Work to complete: Arrange everything from the row containing "Legal Structure (172, 2397)" down to the row containing "Download Resource (82, 692)", both included, as a Markdown table with the columns Number and Entry. Skip any blank lines.

Supplied material:
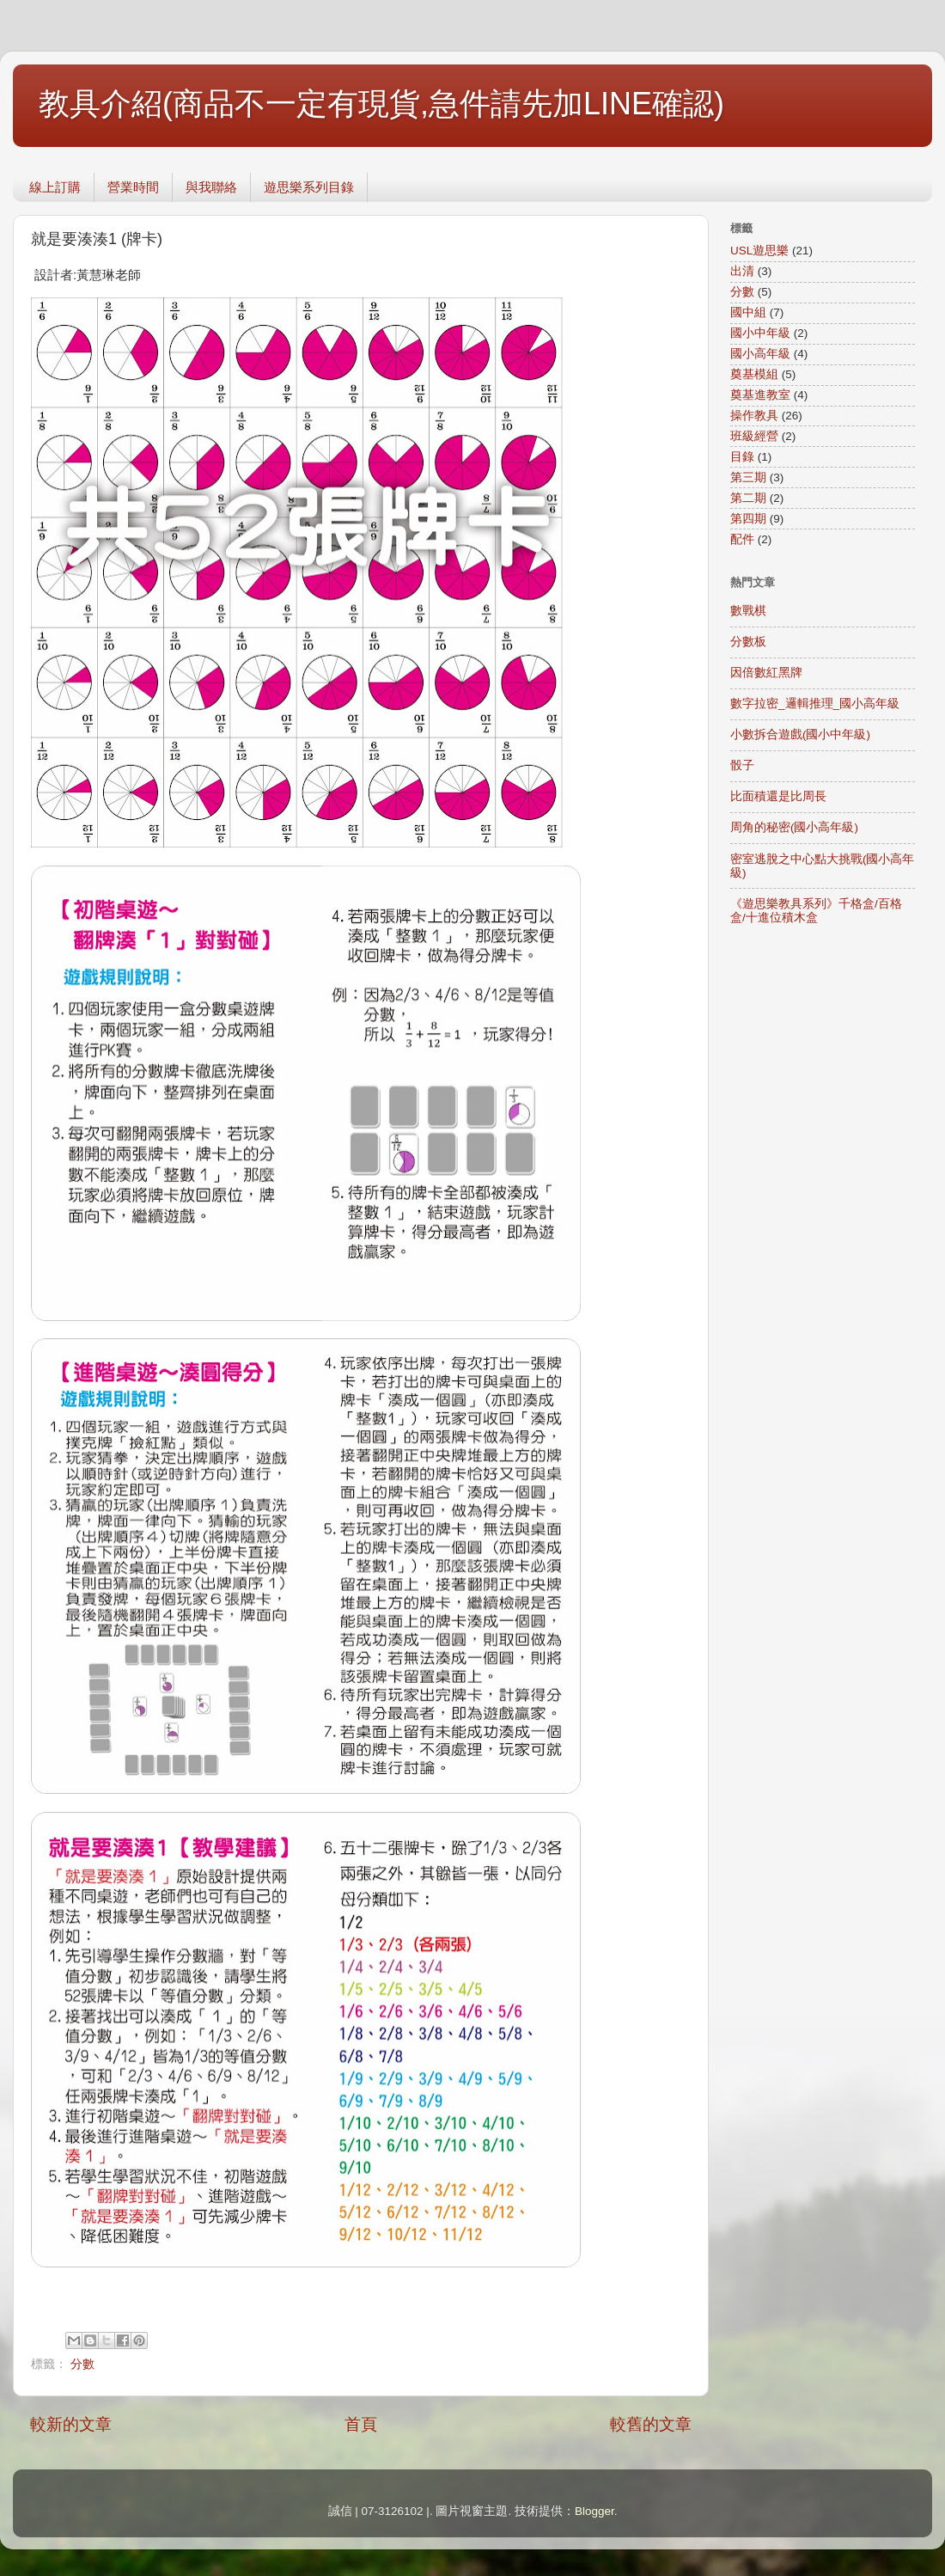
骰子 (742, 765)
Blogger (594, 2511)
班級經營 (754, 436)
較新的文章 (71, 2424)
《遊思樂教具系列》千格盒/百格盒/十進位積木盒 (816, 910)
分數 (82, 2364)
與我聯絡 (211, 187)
---
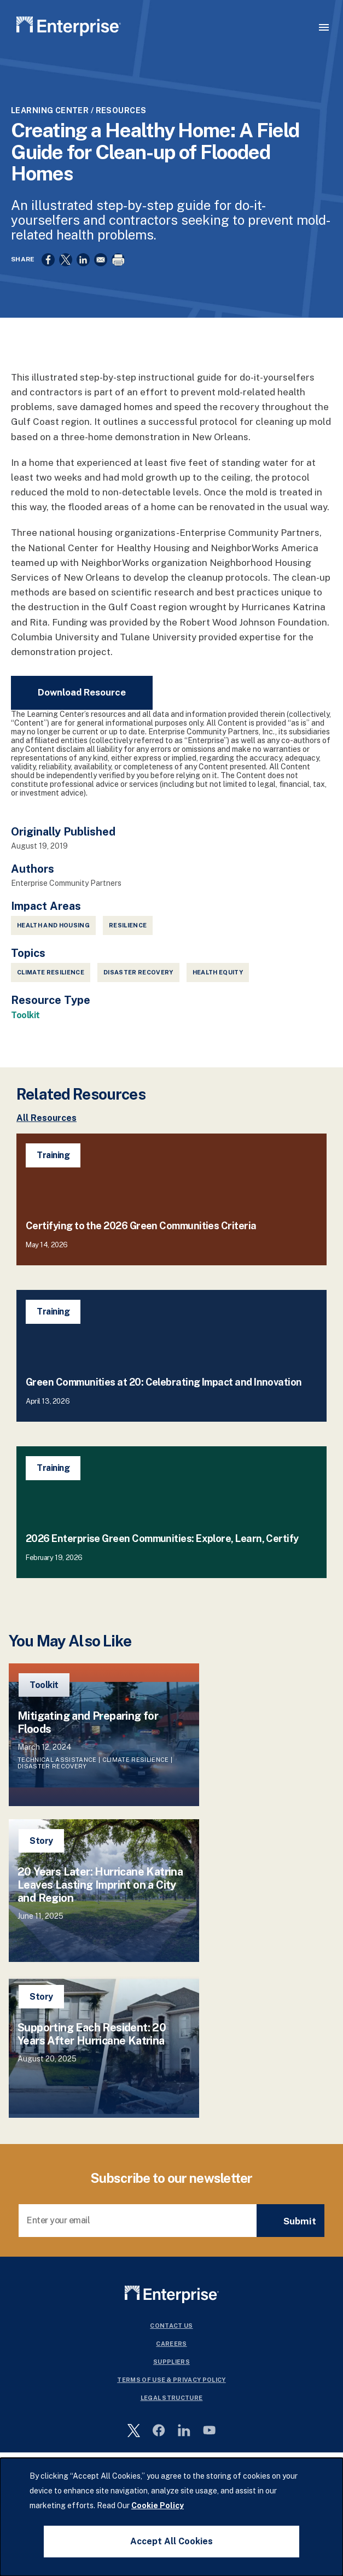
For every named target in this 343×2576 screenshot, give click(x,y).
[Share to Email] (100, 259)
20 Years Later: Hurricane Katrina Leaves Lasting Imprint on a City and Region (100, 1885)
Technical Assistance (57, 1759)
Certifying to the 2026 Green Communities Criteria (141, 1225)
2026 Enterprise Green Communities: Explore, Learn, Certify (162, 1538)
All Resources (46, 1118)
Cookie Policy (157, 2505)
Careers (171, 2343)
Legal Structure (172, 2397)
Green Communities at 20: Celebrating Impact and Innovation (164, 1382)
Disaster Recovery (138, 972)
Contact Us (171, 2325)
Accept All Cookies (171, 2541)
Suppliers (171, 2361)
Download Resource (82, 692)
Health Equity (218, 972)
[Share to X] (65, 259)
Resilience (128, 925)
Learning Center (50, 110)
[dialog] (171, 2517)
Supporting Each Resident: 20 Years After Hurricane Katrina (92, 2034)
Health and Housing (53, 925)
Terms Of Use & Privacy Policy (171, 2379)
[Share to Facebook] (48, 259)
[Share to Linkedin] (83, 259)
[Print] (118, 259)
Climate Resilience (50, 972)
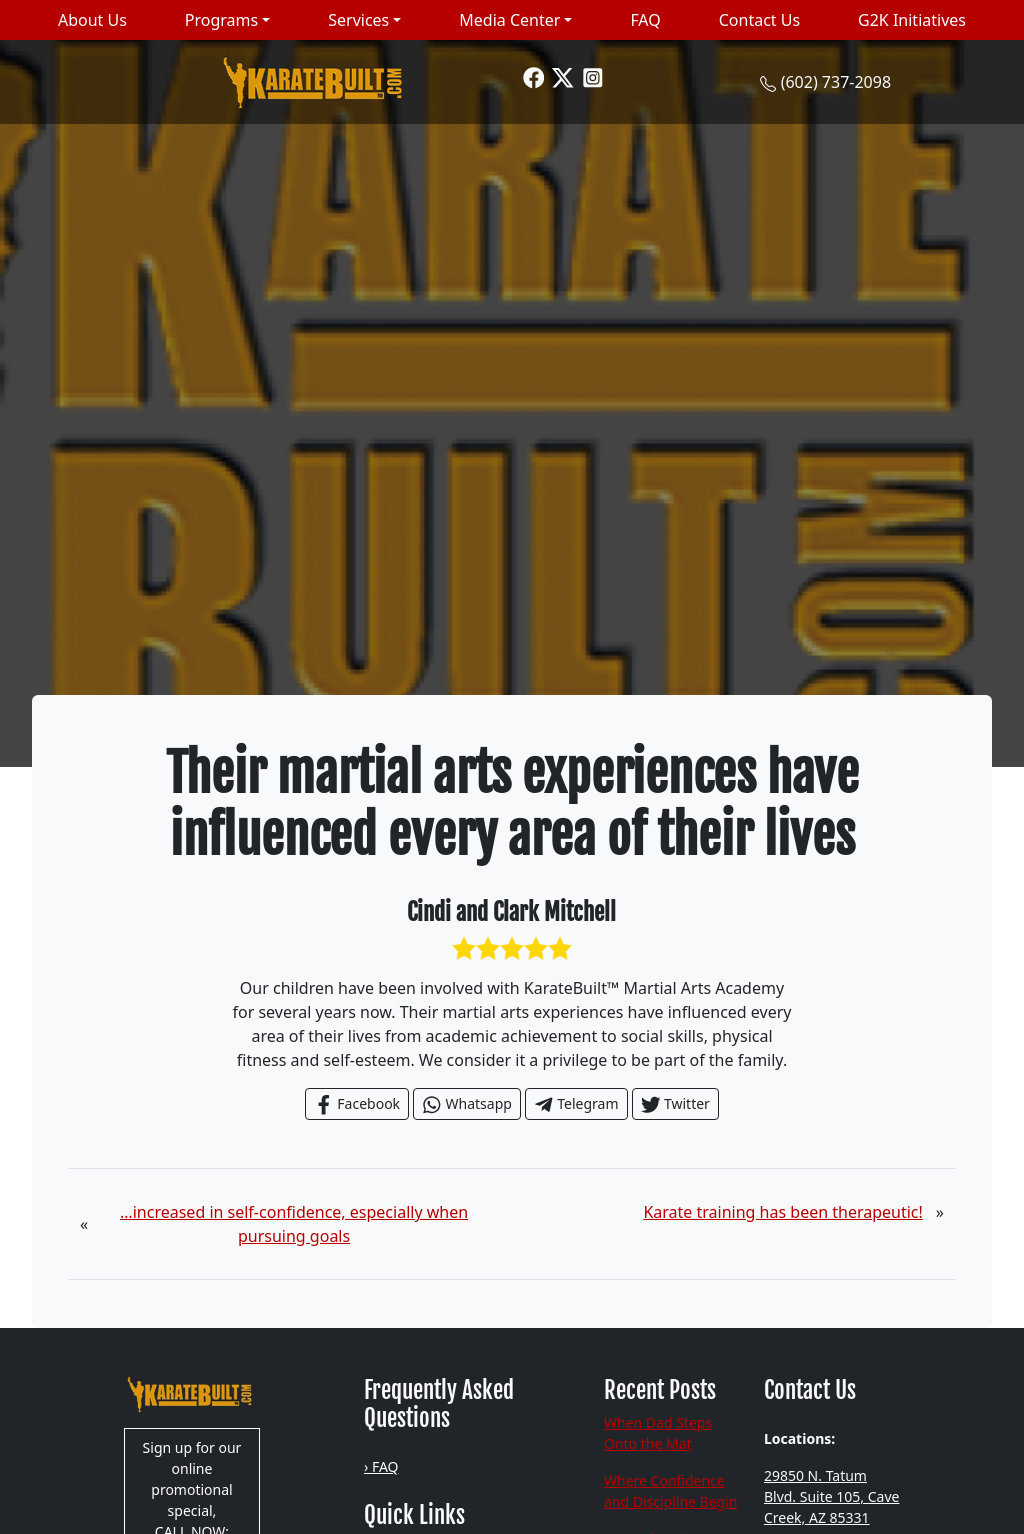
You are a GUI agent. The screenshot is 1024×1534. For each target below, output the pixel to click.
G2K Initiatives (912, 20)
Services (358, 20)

Completed exercise:
| Number | Entry |
|---|---|
| 1 | Legal Structure (172, 2397) |
| 2 | Green Communities at 20: Celebrating Impact and Innovation (164, 1382) |
| 3 | Disaster Recovery (138, 972) |
| 4 | Contact Us (171, 2325) |
| 5 | Accept All Cookies (171, 2541) |
| 6 | Suppliers (171, 2361) |
| 7 | Download Resource (82, 692) |